My wish list for AWS Lambda in 2018

As a heavy Lambda user, I'm desperately waiting to see new features from AWS. These items would address many recurring challenges Lambda users face

Posted by Yan Cui on July 18, 2018

Amazon Web Services (AWS) recently announced that Simple Queue Service (SQS) is finally a supported event source for Lambda. This is extremely exciting news, as I have been waiting for this for two long years! It got me thinking about what other features I am desperately waiting to see from AWS Lambda. After some quick brainstorming, here is my wish list for Lambda for 2018. These items would address many recurring challenges Lambda users face in production, including:

  • better monitoring at scale
  • cold start performance
  • scalability in spiky load scenarios

So, I hope someone from the Lambda team is reading this. Here we go!

1. Ability to forward logs to a Kinesis stream without going through CloudWatch Logs

CloudWatch Logs is a convenient tool for capturing logs from Lambda functions. It collects logs without adding latency to function invocations.

However, the search capabilities offered by CloudWatch Logs are simply not good enough. For instance, you can’t search across more than one log group at once, which is a huge limitation. Because of this, many users are forced to ship their logs to a log aggregation service, such as Logz.io or Splunk.

image-001

You can use a Lambda function to ship the logs. Although this approach works well initially, it can introduce big problems when you begin to operate at scale. It is tricky to control the concurrency of the log shipping function. On one hand, if you don’t limit the function’s concurrency you can hit the regional concurrency limit. On the other hand, if you do limit concurrency you risk losing logs when the function is throttled.

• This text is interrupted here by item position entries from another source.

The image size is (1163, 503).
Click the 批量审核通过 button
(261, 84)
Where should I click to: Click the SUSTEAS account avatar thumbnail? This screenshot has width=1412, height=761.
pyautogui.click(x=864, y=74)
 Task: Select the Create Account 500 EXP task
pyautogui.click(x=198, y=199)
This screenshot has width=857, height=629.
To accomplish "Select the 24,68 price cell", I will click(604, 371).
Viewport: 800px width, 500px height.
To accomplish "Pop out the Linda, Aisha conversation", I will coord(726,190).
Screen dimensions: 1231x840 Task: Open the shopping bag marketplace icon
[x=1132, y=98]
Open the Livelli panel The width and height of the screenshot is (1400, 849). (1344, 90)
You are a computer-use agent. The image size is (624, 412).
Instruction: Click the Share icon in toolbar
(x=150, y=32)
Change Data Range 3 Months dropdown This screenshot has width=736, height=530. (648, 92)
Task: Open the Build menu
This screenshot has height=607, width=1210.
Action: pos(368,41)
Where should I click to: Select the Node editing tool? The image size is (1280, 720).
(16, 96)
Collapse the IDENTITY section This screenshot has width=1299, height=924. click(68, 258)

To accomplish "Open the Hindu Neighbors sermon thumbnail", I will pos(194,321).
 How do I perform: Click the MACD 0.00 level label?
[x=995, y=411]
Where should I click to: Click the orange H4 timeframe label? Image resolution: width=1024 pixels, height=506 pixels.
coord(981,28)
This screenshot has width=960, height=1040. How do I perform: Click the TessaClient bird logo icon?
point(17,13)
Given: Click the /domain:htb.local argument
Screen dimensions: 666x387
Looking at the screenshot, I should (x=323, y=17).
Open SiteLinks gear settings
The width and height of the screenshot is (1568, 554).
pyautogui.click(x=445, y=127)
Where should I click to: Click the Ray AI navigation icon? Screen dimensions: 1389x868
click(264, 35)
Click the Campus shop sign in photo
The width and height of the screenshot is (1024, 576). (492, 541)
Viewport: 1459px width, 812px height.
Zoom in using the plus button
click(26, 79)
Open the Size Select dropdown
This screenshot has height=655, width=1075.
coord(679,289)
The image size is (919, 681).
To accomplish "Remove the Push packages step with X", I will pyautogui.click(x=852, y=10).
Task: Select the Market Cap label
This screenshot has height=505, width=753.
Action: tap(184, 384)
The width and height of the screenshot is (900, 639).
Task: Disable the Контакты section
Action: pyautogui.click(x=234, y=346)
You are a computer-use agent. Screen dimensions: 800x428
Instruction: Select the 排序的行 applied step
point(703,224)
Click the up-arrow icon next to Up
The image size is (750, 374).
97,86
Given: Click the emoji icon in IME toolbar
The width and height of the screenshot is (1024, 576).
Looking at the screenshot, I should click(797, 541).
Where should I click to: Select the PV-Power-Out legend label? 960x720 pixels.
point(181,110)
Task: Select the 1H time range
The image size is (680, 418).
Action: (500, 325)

At scale, a superior approach would be to pipe the logs to a Kinesis stream first. With Kinesis, you can control the concurrency of a subscriber function with the number of shards. Hence, preventing the log shipping function from consuming too much of the available concurrency.

image-002

This approach also removes the limitation of having a single subscriber function per log group. You can have many subscribers to a Kinesis stream. You can even use Kinesis Firehose or Kinesis Analytics to slice and dice the log data in different ways. Unfortunately, the tradeoff is another hop in the log shipping pipeline. This additional hop adds further delay to seeing your logs. It would be far better if we had the option to send logs to a Kinesis stream directly. That way, we would reap all the above benefits, and might even see our logs faster than we do with CloudWatch Logs!

2. Option to pay for a pool of pre-warmed containers, and the ability to update desired capacity on demand

Adoption of Lambda skyrocketed when API Gateway became an event source. It opened the door for us to create APIs using fully managed, serverless technologies. With APIs, response time is of the utmost importance. Since cold starts are one of the most often cited problems for folks using API Gateway and Lambda, APIs often suffer.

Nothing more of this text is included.